> Direction
Reproduce the following lines exactly, keeping every character and all spacing unchanged.

> Dataset
++++++++++++++++++++
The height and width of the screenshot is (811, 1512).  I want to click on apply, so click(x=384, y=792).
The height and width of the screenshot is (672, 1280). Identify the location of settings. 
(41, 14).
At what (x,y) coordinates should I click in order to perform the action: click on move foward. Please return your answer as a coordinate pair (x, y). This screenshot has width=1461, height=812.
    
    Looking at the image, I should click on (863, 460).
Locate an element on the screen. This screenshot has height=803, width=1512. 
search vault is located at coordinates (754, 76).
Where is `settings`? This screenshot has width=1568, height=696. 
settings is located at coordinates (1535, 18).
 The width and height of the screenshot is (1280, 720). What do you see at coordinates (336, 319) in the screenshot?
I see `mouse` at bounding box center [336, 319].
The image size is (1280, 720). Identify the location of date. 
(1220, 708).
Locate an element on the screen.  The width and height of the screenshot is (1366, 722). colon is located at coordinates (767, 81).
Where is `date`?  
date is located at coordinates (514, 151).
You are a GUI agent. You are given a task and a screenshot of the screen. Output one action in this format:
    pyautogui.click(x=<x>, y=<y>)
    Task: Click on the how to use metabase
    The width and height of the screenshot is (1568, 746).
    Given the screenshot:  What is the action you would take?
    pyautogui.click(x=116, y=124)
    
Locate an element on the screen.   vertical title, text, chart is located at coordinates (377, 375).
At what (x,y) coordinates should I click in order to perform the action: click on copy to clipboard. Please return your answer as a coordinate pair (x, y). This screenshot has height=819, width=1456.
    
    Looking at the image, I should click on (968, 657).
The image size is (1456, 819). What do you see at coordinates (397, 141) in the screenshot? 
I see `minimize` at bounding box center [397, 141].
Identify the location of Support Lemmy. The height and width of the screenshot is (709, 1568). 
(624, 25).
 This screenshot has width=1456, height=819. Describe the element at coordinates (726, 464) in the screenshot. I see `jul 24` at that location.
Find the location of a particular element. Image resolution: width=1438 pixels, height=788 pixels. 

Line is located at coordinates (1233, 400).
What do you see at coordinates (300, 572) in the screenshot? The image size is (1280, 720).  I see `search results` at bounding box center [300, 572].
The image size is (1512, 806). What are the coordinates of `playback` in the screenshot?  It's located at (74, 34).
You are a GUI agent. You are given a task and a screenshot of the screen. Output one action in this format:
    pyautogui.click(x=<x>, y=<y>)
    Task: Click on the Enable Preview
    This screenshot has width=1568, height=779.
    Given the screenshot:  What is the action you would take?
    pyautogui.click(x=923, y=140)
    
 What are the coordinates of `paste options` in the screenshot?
++++++++++++++++++++
> Response below
The height and width of the screenshot is (811, 1512).  I want to click on apply, so click(x=384, y=792).
The height and width of the screenshot is (672, 1280). Identify the location of settings. 
(41, 14).
At what (x,y) coordinates should I click in order to perform the action: click on move foward. Please return your answer as a coordinate pair (x, y). This screenshot has width=1461, height=812.
    
    Looking at the image, I should click on (863, 460).
Locate an element on the screen. This screenshot has height=803, width=1512. 
search vault is located at coordinates (754, 76).
Where is `settings`? This screenshot has width=1568, height=696. 
settings is located at coordinates (1535, 18).
 The width and height of the screenshot is (1280, 720). What do you see at coordinates (336, 319) in the screenshot?
I see `mouse` at bounding box center [336, 319].
The image size is (1280, 720). Identify the location of date. 
(1220, 708).
Locate an element on the screen.  The width and height of the screenshot is (1366, 722). colon is located at coordinates (767, 81).
Where is `date`?  
date is located at coordinates (514, 151).
You are a GUI agent. You are given a task and a screenshot of the screen. Output one action in this format:
    pyautogui.click(x=<x>, y=<y>)
    Task: Click on the how to use metabase
    The width and height of the screenshot is (1568, 746).
    Given the screenshot:  What is the action you would take?
    pyautogui.click(x=116, y=124)
    
Locate an element on the screen.   vertical title, text, chart is located at coordinates (377, 375).
At what (x,y) coordinates should I click in order to perform the action: click on copy to clipboard. Please return your answer as a coordinate pair (x, y). This screenshot has height=819, width=1456.
    
    Looking at the image, I should click on (968, 657).
The image size is (1456, 819). What do you see at coordinates (397, 141) in the screenshot? 
I see `minimize` at bounding box center [397, 141].
Identify the location of Support Lemmy. The height and width of the screenshot is (709, 1568). 
(624, 25).
 This screenshot has width=1456, height=819. Describe the element at coordinates (726, 464) in the screenshot. I see `jul 24` at that location.
Find the location of a particular element. Image resolution: width=1438 pixels, height=788 pixels. 

Line is located at coordinates (1233, 400).
What do you see at coordinates (300, 572) in the screenshot? The image size is (1280, 720).  I see `search results` at bounding box center [300, 572].
The image size is (1512, 806). What are the coordinates of `playback` in the screenshot?  It's located at (74, 34).
You are a GUI agent. You are given a task and a screenshot of the screen. Output one action in this format:
    pyautogui.click(x=<x>, y=<y>)
    Task: Click on the Enable Preview
    This screenshot has width=1568, height=779.
    Given the screenshot:  What is the action you would take?
    pyautogui.click(x=923, y=140)
    
 What are the coordinates of `paste options` in the screenshot?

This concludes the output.